My husband and I were planning an anniversary trip the other day, and we mentioned that we’ll have been married 10 years in March. 5-yr-old N overheard the conversation and said, “Wow, you guys have been married ten years? It feels like twenty!” We just laughed and agreed – it does feel like twenty most of the time.
Caiti Mondragon had a great post last week about accomplishing a decade of marriage, and the ten-year mark does really feel like a big one. When it comes up in conversation, people have been congratulating me, and I keep seeing articles and blog posts about the admirable things couples have done to make it to the big ten. Which leads me to believe in this age of staggering divorce rates, going strong at ten years must be more impressive than I thought.
We were 22 when we got married – almost 23, but definitely still babies. We had no business thinking we were grown up enough to be husband and wife! But just out of college, our ceremony outside New Orleans really was a fairytale wedding, and even with today’s perspective on how young we were, I would do it again. We had a lot of growing up to do, but we seem to have succeeded in doing it together, and a decade plus two kids later we are still growing up with one another. We’ve been through innumerable uncertainties – marriage counseling in the early years, difficult lost pregnancies a little later, and changes in house and career and education – and I’m damn sure we’ll face a lot more in the next decades together.
I came across a hilarious column a few days ago, a list of 23 Things You Can Still Do After Getting Married at 22 , and nearly everything the author said was right on point for me. I got those bad decisions out of the way before I met my husband, and the good things (like making a cake and starting a business) I have managed to accomplish even while being married. In fact, I’m not sure I would have been able to accomplish half of what I’ve done without his support and encouragement. And that’s the thing that’s kept us going through some pretty tough bumps. We support each other, and we have a pretty even, egalitarian relationship. I was my husband’s biggest fan at his hockey games in college, and these days I blog to brag about his creativity and game development. He impresses me, and I like to think I impress him, too. He shares my writing with the world, and when I feel like a failure of a mom he rubs my back and reminds me I’m actually pretty good at it.

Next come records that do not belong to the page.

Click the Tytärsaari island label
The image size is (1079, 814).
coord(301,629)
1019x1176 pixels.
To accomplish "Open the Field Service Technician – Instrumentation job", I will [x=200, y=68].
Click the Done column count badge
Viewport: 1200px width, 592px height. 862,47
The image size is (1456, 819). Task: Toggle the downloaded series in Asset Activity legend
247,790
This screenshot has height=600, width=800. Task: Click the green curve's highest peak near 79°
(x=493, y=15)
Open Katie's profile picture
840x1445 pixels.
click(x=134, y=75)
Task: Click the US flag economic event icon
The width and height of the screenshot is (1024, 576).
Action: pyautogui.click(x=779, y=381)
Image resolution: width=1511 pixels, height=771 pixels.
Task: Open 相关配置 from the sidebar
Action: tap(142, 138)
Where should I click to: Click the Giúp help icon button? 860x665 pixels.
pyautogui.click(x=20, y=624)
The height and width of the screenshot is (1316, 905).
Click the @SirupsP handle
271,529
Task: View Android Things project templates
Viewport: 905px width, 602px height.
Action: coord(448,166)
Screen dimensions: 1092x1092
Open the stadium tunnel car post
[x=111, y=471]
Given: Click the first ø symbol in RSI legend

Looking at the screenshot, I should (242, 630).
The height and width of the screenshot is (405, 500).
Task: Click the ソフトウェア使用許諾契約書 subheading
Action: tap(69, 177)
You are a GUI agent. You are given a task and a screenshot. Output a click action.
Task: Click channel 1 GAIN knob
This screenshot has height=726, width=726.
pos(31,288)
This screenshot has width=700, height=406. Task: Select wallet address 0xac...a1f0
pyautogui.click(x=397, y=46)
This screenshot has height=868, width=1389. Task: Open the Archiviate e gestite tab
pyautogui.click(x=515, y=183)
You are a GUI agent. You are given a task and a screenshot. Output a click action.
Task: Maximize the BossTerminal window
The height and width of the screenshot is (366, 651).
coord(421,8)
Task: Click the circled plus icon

When some husbands tell their stay-at-home wives they expect them to take care of the kids, the house, and the dog all while putting a hot dinner on the table with a smile every night, mine outwardly appreciates that I manage to do most of those things most days, and picks up the slack for me when I don’t. He takes on my crazy neuroses with a laugh, and I don’t smother him in his sleep when he snores like a chainsaw. It all works out, and it doesn’t feel like a feat to me. Yeah, we’re going to Vegas to celebrate because ten years is a big deal, but I have no doubt we’ll celebrate 20, 30, and 40 with the same ups, downs, and commitment to keep moving along side by side.